Hello
I am trying to understand the basics of CUDA, and I am trying to measure the time execution of my programs.
I have a behavior that I found weird (but it is probably not). Here is my code.
#include <iostream>
#include <math.h>
#include <chrono>
// Kernel function to add the elements of two arrays
#define gpuErrchk(ans) { gpuAssert((ans), __FILE__, __LINE__); }
inline void gpuAssert(cudaError_t code, const char *file, int line, bool abort = true)
{
if (code != cudaSuccess)
{
fprintf(stderr, "GPUassert: %s %s %d\n", cudaGetErrorString(code), file, line);
if (abort) exit(code);
}
}
__global__ void MatProd(float* C, float* A, float*B, int dimAx, int dimBx, int dimCx, int dimCy)
{
int row = blockDim.y*blockIdx.y + threadIdx.y;
int col = blockDim.x*blockIdx.x + threadIdx.x;
//printf("oui! \n");
//printf("%d \n", blockDim.y);
double Result = 0;
if (row <= dimCy - 1 && col <= dimCx - 1)
{
for (int k = 0; k < dimAx; k++)
{
Result += A[k + dimAx*row] * B[col + dimBx*k];
//printf("(%d,%d) \n", row, col);
}
C[col + row*dimCx] = Result;
}
}
int main(void)
{
// Exemple de multiplication de matrice par un scalaire :
std::chrono::high_resolution_clock::time_point programBegin = std::chrono::high_resolution_clock::now();
int lambda = 1000;
// tailles libres
int dimAx = 100;
int dimAy = pow(10, 5);
int dimBx = 2;
// tailles contraintes
int dimBy = dimAx;
int dimCx = dimBx;
int dimCy = dimAy;
float *mat, *res, *d_C, *A, *B;
float millisecondsPureComputation = 0;
float millisecondsMemoryTransfer = 0;
size_t sizeA = sizeof(float)*dimAx*dimAy;
size_t sizeB = sizeof(float)*dimBx*dimBy;
cudaMallocManaged(&A, dimAx*dimAy*sizeof(float));
cudaMallocManaged(&B, dimBx*dimBy*sizeof(float));
// -------------------- WHEN THE NEXT SECTION IS COMMENTED LIKE THAT, THE KERNEL EXECUTION IS WAY FASTER --------------------
// BUT WHY ???
/*
for (int i = 0; i < dimAy; i++)
{
for (int j = 0; j < dimAx; j++)
{
A[j + dimAx*i] = j + 10 * i;
}
}
for (int i = 0; i < dimBy; i++)
{
for (int j = 0; j < dimBx; j++)
{
B[j + dimBx*i] = (j + 1)*pow(i, 2);
}
}
*/
// --------------------END OF COMMENTED SECTION --------------------------------------------------------------------------
// Allocating memory for the result matric C.
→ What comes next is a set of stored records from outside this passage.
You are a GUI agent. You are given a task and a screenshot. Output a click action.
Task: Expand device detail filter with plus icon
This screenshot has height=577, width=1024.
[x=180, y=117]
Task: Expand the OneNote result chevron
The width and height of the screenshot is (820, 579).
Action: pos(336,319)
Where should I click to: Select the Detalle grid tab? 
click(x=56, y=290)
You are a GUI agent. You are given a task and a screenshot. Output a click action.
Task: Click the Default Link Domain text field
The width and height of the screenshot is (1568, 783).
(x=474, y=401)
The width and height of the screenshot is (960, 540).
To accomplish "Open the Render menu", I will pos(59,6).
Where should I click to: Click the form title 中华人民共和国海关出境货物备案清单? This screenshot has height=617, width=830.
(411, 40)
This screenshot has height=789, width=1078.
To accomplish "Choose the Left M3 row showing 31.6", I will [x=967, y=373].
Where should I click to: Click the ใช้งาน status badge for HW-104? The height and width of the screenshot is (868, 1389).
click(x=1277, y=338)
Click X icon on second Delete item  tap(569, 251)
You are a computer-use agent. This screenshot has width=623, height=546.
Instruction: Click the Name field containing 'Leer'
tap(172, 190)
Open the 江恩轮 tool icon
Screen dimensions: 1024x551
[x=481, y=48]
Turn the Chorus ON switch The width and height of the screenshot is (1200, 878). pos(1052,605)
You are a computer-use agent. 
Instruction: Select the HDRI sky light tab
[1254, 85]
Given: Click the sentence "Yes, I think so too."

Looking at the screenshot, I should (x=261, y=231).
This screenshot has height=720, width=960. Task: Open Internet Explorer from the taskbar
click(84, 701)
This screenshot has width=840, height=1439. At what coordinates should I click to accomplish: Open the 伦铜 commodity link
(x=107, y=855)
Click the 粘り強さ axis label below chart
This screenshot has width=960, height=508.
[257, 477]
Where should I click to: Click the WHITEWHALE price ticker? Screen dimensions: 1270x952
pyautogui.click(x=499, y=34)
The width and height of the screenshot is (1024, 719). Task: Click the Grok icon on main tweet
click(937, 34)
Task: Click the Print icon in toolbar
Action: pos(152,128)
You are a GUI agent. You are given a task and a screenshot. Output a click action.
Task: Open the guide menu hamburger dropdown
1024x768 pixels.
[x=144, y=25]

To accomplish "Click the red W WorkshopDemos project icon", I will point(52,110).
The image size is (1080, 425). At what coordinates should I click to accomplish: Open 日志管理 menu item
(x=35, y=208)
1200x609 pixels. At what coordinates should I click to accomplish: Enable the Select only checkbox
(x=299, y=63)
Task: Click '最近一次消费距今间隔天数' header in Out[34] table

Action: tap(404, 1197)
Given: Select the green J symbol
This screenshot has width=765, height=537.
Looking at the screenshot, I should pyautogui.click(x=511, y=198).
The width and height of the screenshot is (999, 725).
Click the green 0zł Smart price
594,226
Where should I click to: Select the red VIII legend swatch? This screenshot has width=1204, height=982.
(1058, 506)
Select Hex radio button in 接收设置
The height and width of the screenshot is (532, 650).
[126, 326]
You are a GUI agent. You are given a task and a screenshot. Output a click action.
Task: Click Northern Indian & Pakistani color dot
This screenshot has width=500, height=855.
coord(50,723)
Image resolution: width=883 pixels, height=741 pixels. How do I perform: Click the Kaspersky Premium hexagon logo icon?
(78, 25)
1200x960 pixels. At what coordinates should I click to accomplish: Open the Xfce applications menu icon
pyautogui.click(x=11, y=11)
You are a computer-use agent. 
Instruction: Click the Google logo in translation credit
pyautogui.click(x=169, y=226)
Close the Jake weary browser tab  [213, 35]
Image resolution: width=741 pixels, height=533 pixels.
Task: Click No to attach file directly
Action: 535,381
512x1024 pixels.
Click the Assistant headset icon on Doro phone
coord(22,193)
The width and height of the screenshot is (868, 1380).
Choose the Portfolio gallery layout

gpuErrchk(cudaMallocManaged(&d_C, dimCx*dimCy*sizeof(float)));
// Computation part :
int threadPerBlockx = 32;
int threadPerBlocky = 32;
int BlockPerGridx = 1 + (dimCx - 1) / threadPerBlockx;
int BlockPerGridy = 1 + (dimCy - 1) / threadPerBlockx;
dim3 BlockPerGrid(BlockPerGridx, BlockPerGridy, 1);
dim3 ThreadPerBlock(threadPerBlockx, threadPerBlocky, 1);
gpuErrchk(cudaDeviceSynchronize()); // I wait that the GPU & the CPU start at the same time
std::chrono::high_resolution_clock::time_point ComputationBegin = std::chrono::high_resolution_clock::now();
MatProd << <BlockPerGrid, ThreadPerBlock >> >(d_C, A, B, dimAx, dimBx, dimCx, dimCy);
gpuErrchk(cudaDeviceSynchronize()); // I wait that the Kernel finishes its execution
std::chrono::high_resolution_clock::time_point ComputationEnd = std::chrono::high_resolution_clock::now();
auto durationComputation = std::chrono::duration_cast<std::chrono::milliseconds>(ComputationEnd - ComputationBegin).count();
cudaFree(A);
cudaFree(B);
cudaFree(d_C);
cudaDeviceSynchronize();
std::chrono::high_resolution_clock::time_point programEnd = std::chrono::high_resolution_clock::now();
auto durationProgram = std::chrono::duration_cast<std::chrono::milliseconds>(programEnd - programBegin).count();
std::cout << "Milliseconds CUDA computation : " << durationComputation << " ms" << std::endl;
std::cout << "Total elapsed time : " << durationProgram << " ms" << std::endl;
return 0;
}
In fact my kernel computes in 79ms (global execution : 484ms) when the section from lines 63 to 79 of my code is commented. But when it is not the kernel last for 276ms (global execution : 719ms).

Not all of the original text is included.